== Job ==
Please quote the items below word for word, from the line with "Switch to the" through the last line of the items.
= = = = = = =
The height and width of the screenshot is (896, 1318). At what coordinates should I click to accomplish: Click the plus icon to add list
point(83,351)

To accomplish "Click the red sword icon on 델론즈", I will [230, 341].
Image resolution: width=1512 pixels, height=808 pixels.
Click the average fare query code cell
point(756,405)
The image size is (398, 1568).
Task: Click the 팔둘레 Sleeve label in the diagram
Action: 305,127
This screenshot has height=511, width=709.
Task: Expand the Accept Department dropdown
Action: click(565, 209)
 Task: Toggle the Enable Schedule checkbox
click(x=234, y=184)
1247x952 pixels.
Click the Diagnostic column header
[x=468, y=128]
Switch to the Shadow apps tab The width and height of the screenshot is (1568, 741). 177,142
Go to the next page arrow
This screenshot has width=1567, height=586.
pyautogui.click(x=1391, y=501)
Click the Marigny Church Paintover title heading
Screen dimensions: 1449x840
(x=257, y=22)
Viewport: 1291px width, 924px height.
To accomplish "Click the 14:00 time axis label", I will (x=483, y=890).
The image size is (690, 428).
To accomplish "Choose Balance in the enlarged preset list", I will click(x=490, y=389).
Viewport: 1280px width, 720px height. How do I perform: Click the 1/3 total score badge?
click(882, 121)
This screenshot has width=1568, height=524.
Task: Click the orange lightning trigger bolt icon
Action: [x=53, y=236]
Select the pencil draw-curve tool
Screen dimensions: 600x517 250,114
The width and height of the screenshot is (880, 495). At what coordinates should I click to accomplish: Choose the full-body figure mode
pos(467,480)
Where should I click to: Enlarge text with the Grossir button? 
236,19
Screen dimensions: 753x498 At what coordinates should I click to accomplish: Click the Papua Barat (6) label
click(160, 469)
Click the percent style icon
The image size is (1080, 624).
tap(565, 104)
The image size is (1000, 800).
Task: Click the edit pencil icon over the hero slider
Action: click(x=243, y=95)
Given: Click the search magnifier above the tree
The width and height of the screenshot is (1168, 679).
= = = = = = =
== Answer for this exercise ==
Switch to the Shadow apps tab The width and height of the screenshot is (1568, 741). 177,142
Go to the next page arrow
This screenshot has width=1567, height=586.
pyautogui.click(x=1391, y=501)
Click the Marigny Church Paintover title heading
Screen dimensions: 1449x840
(x=257, y=22)
Viewport: 1291px width, 924px height.
To accomplish "Click the 14:00 time axis label", I will (x=483, y=890).
The image size is (690, 428).
To accomplish "Choose Balance in the enlarged preset list", I will click(x=490, y=389).
Viewport: 1280px width, 720px height. How do I perform: Click the 1/3 total score badge?
click(882, 121)
This screenshot has width=1568, height=524.
Task: Click the orange lightning trigger bolt icon
Action: [x=53, y=236]
Select the pencil draw-curve tool
Screen dimensions: 600x517 250,114
The width and height of the screenshot is (880, 495). At what coordinates should I click to accomplish: Choose the full-body figure mode
pos(467,480)
Where should I click to: Enlarge text with the Grossir button? 
236,19
Screen dimensions: 753x498 At what coordinates should I click to accomplish: Click the Papua Barat (6) label
click(160, 469)
Click the percent style icon
The image size is (1080, 624).
tap(565, 104)
The image size is (1000, 800).
Task: Click the edit pencil icon over the hero slider
Action: click(x=243, y=95)
Given: Click the search magnifier above the tree
The width and height of the screenshot is (1168, 679).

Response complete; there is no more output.